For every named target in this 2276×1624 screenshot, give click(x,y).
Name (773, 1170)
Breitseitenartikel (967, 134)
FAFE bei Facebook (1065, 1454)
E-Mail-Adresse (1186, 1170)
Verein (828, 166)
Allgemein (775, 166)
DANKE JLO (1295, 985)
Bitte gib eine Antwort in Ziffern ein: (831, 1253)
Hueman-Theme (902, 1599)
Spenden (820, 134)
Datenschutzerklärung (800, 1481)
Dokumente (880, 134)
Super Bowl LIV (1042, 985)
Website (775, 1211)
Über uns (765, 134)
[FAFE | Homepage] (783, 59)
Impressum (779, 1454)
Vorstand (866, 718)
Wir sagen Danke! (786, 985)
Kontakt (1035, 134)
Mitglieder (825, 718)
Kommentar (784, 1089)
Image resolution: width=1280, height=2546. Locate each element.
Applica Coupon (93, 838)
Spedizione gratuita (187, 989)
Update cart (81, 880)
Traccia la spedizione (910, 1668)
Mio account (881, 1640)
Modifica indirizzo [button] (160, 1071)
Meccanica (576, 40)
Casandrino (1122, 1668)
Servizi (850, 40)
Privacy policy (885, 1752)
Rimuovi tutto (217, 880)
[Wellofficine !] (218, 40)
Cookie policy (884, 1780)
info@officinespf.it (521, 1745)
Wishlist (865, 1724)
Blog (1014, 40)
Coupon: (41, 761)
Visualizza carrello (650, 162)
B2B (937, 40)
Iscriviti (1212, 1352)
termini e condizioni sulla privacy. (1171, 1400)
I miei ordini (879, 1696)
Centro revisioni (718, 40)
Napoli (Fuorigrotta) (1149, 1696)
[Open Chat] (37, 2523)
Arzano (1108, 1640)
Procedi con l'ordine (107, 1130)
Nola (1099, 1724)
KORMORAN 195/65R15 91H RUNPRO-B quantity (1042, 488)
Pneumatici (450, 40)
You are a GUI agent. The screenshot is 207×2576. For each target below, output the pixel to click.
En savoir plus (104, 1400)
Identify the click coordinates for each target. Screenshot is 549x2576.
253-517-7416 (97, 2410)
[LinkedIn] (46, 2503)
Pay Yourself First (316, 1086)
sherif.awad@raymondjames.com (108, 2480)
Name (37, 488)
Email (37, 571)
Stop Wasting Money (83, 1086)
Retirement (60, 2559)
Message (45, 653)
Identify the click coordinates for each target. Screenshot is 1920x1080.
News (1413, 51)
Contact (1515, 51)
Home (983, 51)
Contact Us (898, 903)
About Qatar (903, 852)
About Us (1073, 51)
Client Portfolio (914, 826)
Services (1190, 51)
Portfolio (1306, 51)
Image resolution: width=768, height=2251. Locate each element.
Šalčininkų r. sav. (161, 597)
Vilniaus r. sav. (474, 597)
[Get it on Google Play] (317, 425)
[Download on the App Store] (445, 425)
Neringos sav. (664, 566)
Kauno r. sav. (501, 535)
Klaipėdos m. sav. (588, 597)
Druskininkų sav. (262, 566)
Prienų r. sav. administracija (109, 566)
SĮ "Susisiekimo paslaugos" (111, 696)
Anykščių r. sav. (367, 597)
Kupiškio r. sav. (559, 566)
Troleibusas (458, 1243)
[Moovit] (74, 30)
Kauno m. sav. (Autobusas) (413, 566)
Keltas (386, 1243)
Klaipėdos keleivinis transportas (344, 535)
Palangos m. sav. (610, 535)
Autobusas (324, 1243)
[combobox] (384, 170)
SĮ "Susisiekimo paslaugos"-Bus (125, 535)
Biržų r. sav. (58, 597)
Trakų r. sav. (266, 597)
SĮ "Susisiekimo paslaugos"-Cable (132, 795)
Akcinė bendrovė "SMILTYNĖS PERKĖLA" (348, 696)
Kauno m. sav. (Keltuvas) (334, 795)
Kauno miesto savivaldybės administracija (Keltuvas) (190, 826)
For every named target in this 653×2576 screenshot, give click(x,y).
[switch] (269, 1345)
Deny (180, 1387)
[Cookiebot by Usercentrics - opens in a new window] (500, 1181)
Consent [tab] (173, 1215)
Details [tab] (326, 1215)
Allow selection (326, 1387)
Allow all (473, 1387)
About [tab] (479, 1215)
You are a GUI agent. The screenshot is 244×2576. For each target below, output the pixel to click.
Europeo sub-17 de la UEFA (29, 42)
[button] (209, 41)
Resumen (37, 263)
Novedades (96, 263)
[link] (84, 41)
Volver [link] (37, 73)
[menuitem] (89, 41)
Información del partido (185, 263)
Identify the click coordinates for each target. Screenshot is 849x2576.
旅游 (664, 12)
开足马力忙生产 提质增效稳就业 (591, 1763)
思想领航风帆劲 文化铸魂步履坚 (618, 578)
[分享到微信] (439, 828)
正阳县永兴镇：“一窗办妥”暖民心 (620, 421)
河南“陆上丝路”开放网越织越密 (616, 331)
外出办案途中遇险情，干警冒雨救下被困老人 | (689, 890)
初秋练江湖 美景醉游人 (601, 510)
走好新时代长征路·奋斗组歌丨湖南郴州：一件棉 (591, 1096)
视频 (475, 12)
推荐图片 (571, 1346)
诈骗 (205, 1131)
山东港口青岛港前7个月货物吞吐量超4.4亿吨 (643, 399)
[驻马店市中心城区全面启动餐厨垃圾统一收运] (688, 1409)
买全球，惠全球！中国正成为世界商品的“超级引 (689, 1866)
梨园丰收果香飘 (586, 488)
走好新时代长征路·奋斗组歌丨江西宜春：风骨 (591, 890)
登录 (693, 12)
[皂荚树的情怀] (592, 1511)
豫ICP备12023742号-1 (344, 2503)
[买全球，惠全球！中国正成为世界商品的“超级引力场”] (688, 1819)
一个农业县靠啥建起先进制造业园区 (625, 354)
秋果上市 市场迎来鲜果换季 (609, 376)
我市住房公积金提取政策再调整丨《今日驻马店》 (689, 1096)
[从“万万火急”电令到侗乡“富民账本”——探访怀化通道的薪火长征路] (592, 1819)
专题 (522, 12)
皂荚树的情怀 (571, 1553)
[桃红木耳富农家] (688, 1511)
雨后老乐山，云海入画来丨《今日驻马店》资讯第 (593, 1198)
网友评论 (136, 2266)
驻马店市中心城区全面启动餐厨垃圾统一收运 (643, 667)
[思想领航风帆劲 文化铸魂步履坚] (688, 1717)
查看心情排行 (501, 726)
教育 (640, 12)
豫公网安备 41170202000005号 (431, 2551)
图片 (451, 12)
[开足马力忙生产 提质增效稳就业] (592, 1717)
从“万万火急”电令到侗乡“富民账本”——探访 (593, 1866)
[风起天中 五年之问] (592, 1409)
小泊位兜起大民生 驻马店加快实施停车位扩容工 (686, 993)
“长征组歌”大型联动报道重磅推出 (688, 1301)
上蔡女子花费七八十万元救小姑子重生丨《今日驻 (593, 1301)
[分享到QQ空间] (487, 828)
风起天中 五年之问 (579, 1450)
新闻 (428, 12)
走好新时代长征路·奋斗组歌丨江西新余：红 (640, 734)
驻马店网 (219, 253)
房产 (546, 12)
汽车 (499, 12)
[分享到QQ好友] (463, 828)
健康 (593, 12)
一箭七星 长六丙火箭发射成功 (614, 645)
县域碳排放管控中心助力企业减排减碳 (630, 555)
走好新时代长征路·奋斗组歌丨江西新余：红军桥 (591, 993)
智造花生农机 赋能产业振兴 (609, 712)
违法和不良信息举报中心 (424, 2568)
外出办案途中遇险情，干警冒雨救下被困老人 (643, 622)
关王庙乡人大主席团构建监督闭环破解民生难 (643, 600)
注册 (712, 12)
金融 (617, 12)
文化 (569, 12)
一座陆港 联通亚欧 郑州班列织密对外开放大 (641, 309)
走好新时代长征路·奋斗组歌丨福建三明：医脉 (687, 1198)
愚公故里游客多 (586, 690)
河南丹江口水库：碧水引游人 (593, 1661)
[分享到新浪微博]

Work to be completed
Working from the material above, retype exactly the lines from the one with "Update cart (81, 880)" through the one with "[Moovit] (74, 30)", both included, and only those lines.

Answer box
Update cart (81, 880)
Traccia la spedizione (910, 1668)
Mio account (881, 1640)
Modifica indirizzo [button] (160, 1071)
Meccanica (576, 40)
Casandrino (1122, 1668)
Servizi (850, 40)
Privacy policy (885, 1752)
Rimuovi tutto (217, 880)
[Wellofficine !] (218, 40)
Cookie policy (884, 1780)
info@officinespf.it (521, 1745)
Wishlist (865, 1724)
Blog (1014, 40)
Coupon: (41, 761)
Visualizza carrello (650, 162)
B2B (937, 40)
Iscriviti (1212, 1352)
termini e condizioni sulla privacy. (1171, 1400)
I miei ordini (879, 1696)
Centro revisioni (718, 40)
Napoli (Fuorigrotta) (1149, 1696)
[Open Chat] (37, 2523)
Arzano (1108, 1640)
Procedi con l'ordine (107, 1130)
Nola (1099, 1724)
KORMORAN 195/65R15 91H RUNPRO-B quantity (1042, 488)
Pneumatici (450, 40)
You are a GUI agent. The screenshot is 207×2576. For each target below, output the pixel to click.
En savoir plus (104, 1400)
Identify the click coordinates for each target. Screenshot is 549x2576.
253-517-7416 (97, 2410)
[LinkedIn] (46, 2503)
Pay Yourself First (316, 1086)
sherif.awad@raymondjames.com (108, 2480)
Name (37, 488)
Email (37, 571)
Stop Wasting Money (83, 1086)
Retirement (60, 2559)
Message (45, 653)
Identify the click coordinates for each target. Screenshot is 1920x1080.
News (1413, 51)
Contact (1515, 51)
Home (983, 51)
Contact Us (898, 903)
About Qatar (903, 852)
About Us (1073, 51)
Client Portfolio (914, 826)
Services (1190, 51)
Portfolio (1306, 51)
Image resolution: width=768, height=2251. Locate each element.
Šalčininkų r. sav. (161, 597)
Vilniaus r. sav. (474, 597)
[Get it on Google Play] (317, 425)
[Download on the App Store] (445, 425)
Neringos sav. (664, 566)
Kauno r. sav. (501, 535)
Klaipėdos m. sav. (588, 597)
Druskininkų sav. (262, 566)
Prienų r. sav. administracija (109, 566)
SĮ "Susisiekimo paslaugos" (111, 696)
Anykščių r. sav. (367, 597)
Kupiškio r. sav. (559, 566)
Troleibusas (458, 1243)
[Moovit] (74, 30)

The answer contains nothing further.